Теперь Россия, цивилизацией обогащенная, несет в Европу то, чего там мало — нравственность. Это второй смысл понятия «второе отечество».
Европейская цивилизация высветлила русскую православную суть. Дело цивилизации завершено. «Явление Пушкина есть доказательство, что дерево цивилизации дозрело уже до плодов и что плоды его не гнилые, а великолепные золотые плоды» [1895, 9, 42]. Это сказано за 20 лет до речи о Пушкине.
Теперь Россия понесет свет Европе. Обогащенная Европой Россия сама влияет на Европу. Она переросла Европу и должна спасти ее. «У нас — русских две родины: наша Русь и Европа, даже и в том случае, если мы называемся славянофилами (пусть они на меня за это не сердятся). Против этого спорить не нужно. Величайшее из величайших назначений, уже созданных русскими в своем будущем, есть назначение общечеловеческое, есть общеслужение человечеству, — не России только, не общеславянству только, но всечеловеческому» [1895, 10, 204].
Говоря о Европе и России, Достоевский высказал свое отношение и к спорам западников и славянофилов.
Хотя писатель и называл себя иногда славянофилом, он им не был. Как не был и западником. Он видел односторонности той и другой теории и был выше их. Основное, что разделяло две партии, заключается, по Достоевскому, в том, «на каких началах и основаниях воспроизвести вновь соединение с народом» [ЛН, S3, 557]. Одни предпочитали начала европейские, другие — российские.
В споре с теми и другими Достоевский в разное время высказывал разные оценки. Так, в статьях 60-х годов он более благосклонен к западникам. Ему, в частности, нравилось, что западничество «шло путем беспощадного анализа» [1895, 9, 157]. Но ориентация на Европу уже тогда настораживала писателя. Уже тогда он исходил из самобытности каждого народа как явления явно положительного. В одной из статей написано: «Нет, только тогда человечество и будет жить полною жизнию, когда всякий народ разовьется на своих началах и принесет от себя в общую сумму жизни какую-нибудь особенно развитую сторону» [1930, 13, 327].
Позднее, в 70-е годы, Достоевский основное внимание уделяет проблеме ориентации, идеала, пути и уже выше ставит славянофилов.
Художник проводит различие между двумя партиями в их отношении к делу Петра. Западники — за это дело. Славянофилы — против. Взгляд Достоевского примирительный. В деле Петра он более четко различает положительное и отрицательное.
До Петра Россия была едина, деятельна, крепка, несла в себе драгоценность — православие. Но была замкнута в себе и тем уже виновата перед человечеством. Петр внес в Россию науку, промышленность, расширил кругозор страны.
Связь с миром есть. Теперь надо не только и не столько брать что-то от мира, сколько нести в мир свое — православие.

- **Проверьте понимание**:
**a.** Перепишите фрагмент текста о Достоевском от «Говоря о Европе» до «другие — российские.», заменив «западником» на «сторонником Запада».
**b.** Ответьте на вопросы по тексту о Достоевском.
(i) За сколько лет до речи о Пушкине были сказаны слова о плодах дерева цивилизации?
(ii) Что в западничестве нравилось Достоевскому, судя по его статьям 60-х годов?
(iii) Что Петр внес в Россию?
**c.** Изложите в виде списка абзац текста о Достоевском, начинающийся словами «Художник проводит различие», сохранив его основные сведения.
Приведённые далее записи являются самостоятельным материалом и с текстом не связаны.

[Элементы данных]
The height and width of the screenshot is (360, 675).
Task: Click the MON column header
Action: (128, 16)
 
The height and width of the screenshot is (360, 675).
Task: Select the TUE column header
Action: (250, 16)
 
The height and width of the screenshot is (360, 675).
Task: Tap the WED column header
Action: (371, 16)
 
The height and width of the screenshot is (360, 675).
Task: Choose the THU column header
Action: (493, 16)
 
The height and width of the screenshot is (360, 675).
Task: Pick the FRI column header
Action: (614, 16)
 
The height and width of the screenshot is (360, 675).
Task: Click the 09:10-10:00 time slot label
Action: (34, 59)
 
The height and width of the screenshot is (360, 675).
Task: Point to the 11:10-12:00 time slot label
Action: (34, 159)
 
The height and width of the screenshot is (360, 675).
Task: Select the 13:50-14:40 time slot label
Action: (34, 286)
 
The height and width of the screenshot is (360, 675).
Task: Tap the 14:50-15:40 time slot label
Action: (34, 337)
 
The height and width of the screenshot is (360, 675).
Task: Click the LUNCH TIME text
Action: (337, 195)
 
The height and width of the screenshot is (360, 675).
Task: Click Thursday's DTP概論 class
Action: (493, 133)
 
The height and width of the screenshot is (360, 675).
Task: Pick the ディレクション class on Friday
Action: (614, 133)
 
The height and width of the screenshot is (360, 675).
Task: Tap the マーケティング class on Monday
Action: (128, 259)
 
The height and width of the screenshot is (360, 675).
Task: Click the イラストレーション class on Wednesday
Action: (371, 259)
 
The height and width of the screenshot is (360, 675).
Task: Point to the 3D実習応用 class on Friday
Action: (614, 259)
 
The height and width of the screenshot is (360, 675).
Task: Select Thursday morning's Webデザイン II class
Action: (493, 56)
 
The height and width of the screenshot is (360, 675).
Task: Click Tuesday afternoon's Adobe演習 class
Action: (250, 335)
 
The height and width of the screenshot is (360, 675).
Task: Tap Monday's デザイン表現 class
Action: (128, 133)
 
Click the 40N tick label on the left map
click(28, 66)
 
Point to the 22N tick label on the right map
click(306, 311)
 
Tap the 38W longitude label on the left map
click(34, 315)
* * *
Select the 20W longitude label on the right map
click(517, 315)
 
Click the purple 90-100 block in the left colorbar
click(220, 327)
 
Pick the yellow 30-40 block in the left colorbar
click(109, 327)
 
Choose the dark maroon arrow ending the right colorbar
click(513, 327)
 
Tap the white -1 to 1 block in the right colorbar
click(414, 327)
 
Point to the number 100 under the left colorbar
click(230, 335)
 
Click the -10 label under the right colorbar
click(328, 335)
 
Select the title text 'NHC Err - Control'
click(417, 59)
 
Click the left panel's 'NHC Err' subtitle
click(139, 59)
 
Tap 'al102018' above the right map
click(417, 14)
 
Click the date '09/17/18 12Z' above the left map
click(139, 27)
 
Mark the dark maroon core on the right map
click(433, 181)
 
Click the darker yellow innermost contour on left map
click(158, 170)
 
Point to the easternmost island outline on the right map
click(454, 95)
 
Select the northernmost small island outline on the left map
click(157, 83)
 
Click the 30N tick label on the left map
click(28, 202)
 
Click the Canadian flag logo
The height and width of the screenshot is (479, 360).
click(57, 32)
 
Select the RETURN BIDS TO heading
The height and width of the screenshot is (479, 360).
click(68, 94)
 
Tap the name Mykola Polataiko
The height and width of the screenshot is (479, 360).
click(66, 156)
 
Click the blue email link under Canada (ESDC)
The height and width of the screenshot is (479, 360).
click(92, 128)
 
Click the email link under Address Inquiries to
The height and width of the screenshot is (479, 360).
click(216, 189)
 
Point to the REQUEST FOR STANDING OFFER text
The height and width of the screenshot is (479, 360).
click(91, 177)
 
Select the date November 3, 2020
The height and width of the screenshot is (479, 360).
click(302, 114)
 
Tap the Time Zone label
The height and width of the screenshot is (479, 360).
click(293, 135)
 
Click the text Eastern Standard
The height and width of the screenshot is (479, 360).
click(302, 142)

- **Ответы к упражнению**:
**a.**
Говоря о Европе и России, Достоевский высказал свое отношение и к спорам западников и славянофилов.
Хотя писатель и называл себя иногда славянофилом, он им не был. Как не был и сторонником Запада. Он видел односторонности той и другой теории и был выше их. Основное, что разделяло две партии, заключается, по Достоевскому, в том, «на каких началах и основаниях воспроизвести вновь соединение с народом» [ЛН, S3, 557]. Одни предпочитали начала европейские, другие — российские.

**b.**
(i) За 20 лет.
(ii) То, что западничество «шло путем беспощадного анализа».
(iii) Науку и промышленность; кроме того, он расширил кругозор страны.

**c.**
- Достоевский различает западников и славянофилов по их отношению к делу Петра.
- Западники поддерживают это дело, славянофилы выступают против.
- Взгляд Достоевского примирительный: в деле Петра он более четко различает положительное и отрицательное.